Ministry of Immigration and Population officials have confirmed that “extended” census data collection would officially end this weekend, with populations in Kachin and Rakhine states that were left out of the original count almost certain to miss out again.

The confirmation comes despite reports that the government had reached an agreement with the Kachin Independence Army to collect data in KIA-controlled parts of Kachin State.

“We tried our best to collect in these areas, but we couldn’t get [agreements] so we’ll stop at the end of May,” said Daw Khaing Khaing Soe, director of the ministry’s census technical team.

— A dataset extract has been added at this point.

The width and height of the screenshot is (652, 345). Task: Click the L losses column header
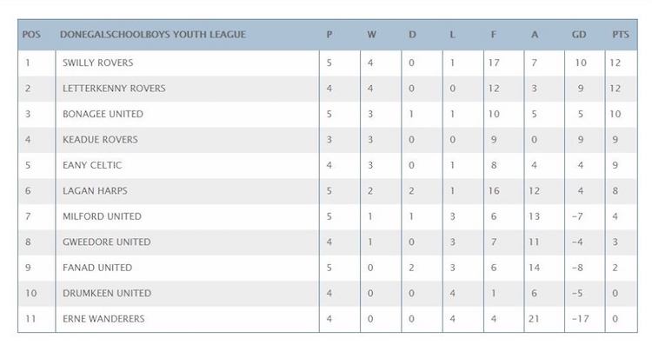[452, 35]
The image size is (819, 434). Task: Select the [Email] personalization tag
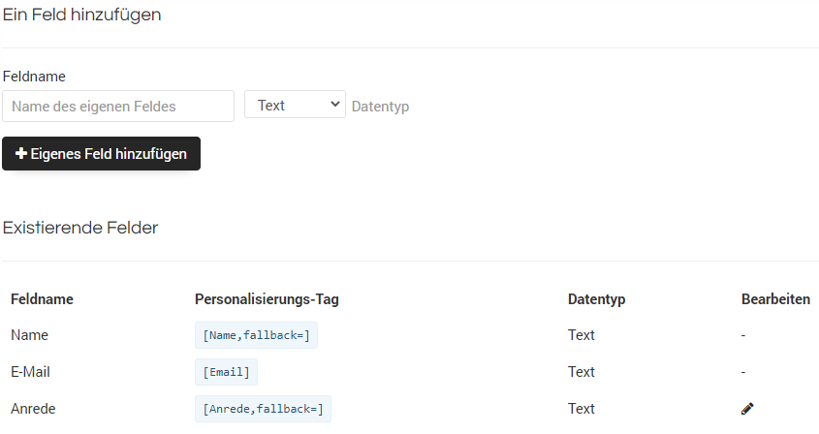click(226, 372)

The national census, which received technical and financial support from the United Nations Population Fund (UNFPA), was scheduled to run from March 30 to April 10. However, problems quickly arose in Kachin State, where enumerators were not permitted to enter areas controlled by the KIA, and Rakhine State, where many Muslim communities were skipped altogether because they wanted to self-identify as “Rohingya” rather than “Bengali”. 

Both the UNFPA and the government had said in the weeks and months leading up to the census that all respondents would be free to self-identify as they wished. However, in the face of mounting pressure from Buddhist groups in Rakhine, the President’s Office announced on March 29 that no one who self-described as Rohingya would be allowed to take part.

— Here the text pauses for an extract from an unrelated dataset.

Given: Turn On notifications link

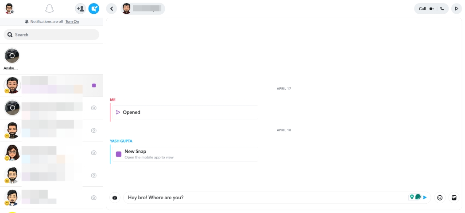Looking at the screenshot, I should click(x=72, y=21).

Critics of the census say the problems should have been obvious to census organisers.

“Not completing the nationwide enumeration in Arakan and Kachin demonstrates the failure of the government and UNFPA to consider all the security risks involved in the census,” said Dave Mathieson, a Yangon-based researcher with Human Rights Watch.

“The government should be standing up to these extremist voices, not kowtowing to them, and the UNFPA and the donors to the census share responsibility for this unacceptable exclusion of minorities from a flawed census process.”